[Stored items]
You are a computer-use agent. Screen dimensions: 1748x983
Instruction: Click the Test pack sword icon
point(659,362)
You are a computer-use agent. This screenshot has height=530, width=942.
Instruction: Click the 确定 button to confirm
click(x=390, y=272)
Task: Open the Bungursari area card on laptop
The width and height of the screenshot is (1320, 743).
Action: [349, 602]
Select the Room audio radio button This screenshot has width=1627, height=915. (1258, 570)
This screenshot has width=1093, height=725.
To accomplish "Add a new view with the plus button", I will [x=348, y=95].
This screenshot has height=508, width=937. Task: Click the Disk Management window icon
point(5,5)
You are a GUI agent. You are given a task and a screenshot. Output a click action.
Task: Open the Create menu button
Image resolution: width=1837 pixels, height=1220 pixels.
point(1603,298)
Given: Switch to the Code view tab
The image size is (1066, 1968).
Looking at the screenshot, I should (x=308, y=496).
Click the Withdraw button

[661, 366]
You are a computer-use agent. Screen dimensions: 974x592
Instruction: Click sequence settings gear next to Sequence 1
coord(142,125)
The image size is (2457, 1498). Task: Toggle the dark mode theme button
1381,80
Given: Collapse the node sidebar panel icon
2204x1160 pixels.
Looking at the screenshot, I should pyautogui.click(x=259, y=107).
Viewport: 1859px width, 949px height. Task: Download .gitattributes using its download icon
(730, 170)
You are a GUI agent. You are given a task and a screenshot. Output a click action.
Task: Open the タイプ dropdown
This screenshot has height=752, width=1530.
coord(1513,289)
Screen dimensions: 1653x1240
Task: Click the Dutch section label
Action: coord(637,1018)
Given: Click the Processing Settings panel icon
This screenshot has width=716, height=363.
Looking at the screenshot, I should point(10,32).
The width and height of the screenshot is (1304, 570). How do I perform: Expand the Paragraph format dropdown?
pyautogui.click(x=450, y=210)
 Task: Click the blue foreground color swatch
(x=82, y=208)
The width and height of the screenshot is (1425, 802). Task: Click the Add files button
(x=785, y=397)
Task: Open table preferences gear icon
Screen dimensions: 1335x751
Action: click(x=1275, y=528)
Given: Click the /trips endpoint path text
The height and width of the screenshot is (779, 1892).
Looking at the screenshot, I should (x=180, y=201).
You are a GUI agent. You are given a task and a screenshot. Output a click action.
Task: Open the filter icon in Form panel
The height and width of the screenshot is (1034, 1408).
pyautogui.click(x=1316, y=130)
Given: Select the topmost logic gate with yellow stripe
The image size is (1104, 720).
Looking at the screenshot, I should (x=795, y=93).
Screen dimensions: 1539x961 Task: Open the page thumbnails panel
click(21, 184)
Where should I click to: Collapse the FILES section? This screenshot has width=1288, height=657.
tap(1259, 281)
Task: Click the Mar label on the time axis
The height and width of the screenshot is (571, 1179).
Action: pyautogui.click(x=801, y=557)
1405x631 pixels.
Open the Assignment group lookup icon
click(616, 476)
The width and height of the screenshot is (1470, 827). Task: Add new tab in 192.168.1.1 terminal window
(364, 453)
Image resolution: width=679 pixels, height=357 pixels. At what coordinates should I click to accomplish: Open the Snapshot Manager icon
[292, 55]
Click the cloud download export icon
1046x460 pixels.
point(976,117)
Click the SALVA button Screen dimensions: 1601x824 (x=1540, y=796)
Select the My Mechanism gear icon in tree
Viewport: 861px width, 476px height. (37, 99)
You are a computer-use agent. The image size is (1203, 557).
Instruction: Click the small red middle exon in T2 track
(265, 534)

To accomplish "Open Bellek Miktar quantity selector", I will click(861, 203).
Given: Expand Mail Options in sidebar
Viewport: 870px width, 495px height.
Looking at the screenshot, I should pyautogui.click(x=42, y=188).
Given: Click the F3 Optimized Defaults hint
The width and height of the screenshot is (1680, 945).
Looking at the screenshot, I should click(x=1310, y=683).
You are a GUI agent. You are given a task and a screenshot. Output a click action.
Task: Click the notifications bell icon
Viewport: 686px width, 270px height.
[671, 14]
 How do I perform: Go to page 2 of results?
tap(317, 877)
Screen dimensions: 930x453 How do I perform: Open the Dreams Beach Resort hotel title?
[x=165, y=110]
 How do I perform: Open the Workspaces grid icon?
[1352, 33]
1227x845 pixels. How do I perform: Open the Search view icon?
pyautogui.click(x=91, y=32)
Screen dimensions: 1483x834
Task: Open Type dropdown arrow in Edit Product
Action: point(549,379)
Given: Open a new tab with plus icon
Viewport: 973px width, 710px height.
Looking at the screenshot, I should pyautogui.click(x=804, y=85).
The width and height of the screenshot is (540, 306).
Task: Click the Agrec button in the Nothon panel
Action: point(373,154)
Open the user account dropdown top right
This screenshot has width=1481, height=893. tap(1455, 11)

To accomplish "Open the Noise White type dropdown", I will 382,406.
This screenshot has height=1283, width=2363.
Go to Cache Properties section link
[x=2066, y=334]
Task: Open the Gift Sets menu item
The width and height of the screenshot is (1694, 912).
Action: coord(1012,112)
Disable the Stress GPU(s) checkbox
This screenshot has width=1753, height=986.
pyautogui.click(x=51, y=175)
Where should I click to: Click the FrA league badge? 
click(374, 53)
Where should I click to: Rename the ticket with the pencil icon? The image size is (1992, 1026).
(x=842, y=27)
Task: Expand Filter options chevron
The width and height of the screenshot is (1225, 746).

Task description: Show all lines above containing "computer".

Solution for this task:
You are a computer-use agent. Screen dimensions: 1748x983
You are a computer-use agent. This screenshot has height=530, width=942.
You are a computer-use agent. Screen dimensions: 974x592
You are a computer-use agent. The image size is (1203, 557).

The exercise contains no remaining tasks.